Support for NHS providers to improve productivity in elective care pathways.
NHS providers are under unprecedented pressure to meet greater demand within constrained budgets, while at the same time improving the quality of patient care. Realising available opportunities to improve productivity in care pathways, from first consultation to postoperative follow-up, could relieve at least some of that pressure.
This report aims to help NHS providers identify such opportunities. It scrutinises a group of ophthalmic and orthopaedic elective care providers at home and abroad selected for their strong performance on quality and cost metrics. The report, a result of close collaboration with service providers, pinpoints where and how elective teams can concentrate their efforts to maximise quality and efficiency.

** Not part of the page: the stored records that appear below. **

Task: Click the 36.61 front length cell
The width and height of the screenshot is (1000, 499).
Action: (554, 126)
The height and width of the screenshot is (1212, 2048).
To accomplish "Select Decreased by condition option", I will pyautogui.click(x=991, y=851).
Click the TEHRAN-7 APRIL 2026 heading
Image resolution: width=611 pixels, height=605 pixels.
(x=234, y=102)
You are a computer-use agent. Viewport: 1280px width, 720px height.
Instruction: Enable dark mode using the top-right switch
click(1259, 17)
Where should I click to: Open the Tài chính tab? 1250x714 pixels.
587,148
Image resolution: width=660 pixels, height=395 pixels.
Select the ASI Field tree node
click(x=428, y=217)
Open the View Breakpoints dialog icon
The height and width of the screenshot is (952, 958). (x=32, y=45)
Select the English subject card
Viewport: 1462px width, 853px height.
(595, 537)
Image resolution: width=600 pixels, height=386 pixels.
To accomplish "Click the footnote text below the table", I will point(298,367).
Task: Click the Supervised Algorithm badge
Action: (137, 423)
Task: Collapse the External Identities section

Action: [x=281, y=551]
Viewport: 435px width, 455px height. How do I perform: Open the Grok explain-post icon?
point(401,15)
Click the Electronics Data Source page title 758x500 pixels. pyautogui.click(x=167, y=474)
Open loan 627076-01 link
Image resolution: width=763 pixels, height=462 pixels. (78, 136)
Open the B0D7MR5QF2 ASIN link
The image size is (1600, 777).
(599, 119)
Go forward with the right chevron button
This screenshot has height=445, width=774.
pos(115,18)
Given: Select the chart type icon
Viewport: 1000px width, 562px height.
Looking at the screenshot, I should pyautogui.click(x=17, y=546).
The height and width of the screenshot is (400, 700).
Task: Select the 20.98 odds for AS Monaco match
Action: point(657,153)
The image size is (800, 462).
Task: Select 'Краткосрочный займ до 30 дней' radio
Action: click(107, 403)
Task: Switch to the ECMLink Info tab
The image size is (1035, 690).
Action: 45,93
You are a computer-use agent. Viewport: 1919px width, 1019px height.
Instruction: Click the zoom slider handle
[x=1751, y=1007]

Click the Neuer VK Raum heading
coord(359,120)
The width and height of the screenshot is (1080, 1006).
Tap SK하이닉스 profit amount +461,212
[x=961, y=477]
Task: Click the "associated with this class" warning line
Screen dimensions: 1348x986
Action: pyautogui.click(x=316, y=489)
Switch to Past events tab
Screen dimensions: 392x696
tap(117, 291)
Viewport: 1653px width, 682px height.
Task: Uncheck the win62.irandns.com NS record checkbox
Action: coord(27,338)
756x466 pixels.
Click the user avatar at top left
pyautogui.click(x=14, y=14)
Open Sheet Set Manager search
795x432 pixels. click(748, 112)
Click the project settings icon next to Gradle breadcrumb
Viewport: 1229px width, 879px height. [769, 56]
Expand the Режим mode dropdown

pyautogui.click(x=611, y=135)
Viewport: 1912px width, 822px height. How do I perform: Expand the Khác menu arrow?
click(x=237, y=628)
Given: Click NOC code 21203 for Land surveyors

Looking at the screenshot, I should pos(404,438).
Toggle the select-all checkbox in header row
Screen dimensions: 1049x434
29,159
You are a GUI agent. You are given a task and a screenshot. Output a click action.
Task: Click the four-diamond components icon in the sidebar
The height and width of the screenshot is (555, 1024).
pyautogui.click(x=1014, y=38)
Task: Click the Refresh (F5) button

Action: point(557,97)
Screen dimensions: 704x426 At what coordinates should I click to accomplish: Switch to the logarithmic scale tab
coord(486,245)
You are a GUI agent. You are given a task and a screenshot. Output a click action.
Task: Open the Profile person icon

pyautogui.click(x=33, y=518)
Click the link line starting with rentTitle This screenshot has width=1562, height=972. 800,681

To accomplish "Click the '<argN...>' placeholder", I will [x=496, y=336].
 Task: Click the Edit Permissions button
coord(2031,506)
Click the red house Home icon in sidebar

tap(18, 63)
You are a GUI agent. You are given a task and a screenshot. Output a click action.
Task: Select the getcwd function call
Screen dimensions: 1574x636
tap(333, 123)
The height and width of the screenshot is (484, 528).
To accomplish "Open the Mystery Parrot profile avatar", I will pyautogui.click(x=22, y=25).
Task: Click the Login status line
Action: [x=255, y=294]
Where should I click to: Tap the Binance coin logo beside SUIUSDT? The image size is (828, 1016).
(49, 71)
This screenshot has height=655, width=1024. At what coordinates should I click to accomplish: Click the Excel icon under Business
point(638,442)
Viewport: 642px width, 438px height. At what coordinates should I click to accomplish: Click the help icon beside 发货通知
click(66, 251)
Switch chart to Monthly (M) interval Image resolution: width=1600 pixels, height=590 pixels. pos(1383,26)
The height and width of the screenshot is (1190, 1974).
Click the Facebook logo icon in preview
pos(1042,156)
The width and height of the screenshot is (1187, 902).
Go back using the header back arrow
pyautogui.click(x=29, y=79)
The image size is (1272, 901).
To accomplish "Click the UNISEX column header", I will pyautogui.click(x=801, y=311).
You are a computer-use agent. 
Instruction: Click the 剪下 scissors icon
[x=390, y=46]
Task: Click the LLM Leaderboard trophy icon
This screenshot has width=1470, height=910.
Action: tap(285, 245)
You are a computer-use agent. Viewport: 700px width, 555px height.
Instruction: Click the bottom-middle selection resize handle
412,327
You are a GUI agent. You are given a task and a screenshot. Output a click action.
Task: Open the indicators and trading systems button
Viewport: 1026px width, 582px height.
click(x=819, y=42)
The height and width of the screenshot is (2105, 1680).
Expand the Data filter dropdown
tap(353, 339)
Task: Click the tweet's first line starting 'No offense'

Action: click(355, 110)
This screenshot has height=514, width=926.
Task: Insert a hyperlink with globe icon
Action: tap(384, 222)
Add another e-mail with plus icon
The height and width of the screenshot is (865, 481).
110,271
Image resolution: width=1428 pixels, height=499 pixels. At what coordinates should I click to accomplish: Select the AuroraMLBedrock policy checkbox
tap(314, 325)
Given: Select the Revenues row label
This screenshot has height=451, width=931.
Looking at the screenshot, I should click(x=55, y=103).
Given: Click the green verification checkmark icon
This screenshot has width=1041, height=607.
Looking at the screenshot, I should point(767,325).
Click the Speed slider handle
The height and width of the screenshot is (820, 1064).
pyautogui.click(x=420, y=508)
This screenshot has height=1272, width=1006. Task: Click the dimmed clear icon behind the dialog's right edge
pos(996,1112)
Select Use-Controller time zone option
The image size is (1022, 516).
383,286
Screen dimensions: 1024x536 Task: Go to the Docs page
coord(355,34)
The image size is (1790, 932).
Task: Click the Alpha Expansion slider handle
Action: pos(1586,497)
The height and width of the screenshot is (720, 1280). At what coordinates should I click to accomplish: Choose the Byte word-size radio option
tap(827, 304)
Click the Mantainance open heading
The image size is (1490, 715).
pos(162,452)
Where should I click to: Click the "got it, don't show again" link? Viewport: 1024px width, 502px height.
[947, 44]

Helping NHS providers improve productivity in elective care
This report concentrates on potential improvements in the operational management of elective patient pathways within the direct control of NHS providers and identifies a mechanism whereby clinicians and managers can work together to maximise provision of care.
Appendix A: operational opportunities
Sets out the framework used to compare both national and international care models in this study and provides a detailed review of each improvement lever in the care pathway, including:
- a detailed description of the improvement opportunity, including a discussion of how it can be realised in practice using examples from the NHS and international case studies
- an assessment of the variability observed within current practice in the NHS
- the benefits associated with good practice
Appendix B: international case studies
Detailed case studies of elective care units in Australia, Europe, Finland and the US.
Appendix C: examples of good practice in the NHS
Examples of good practice across the elective care pathway for each improvement lever from the NHS co-development sites involved in this project.
Appendix D: financial analysis
A guide to the financial model used in our analysis and the assumptions made.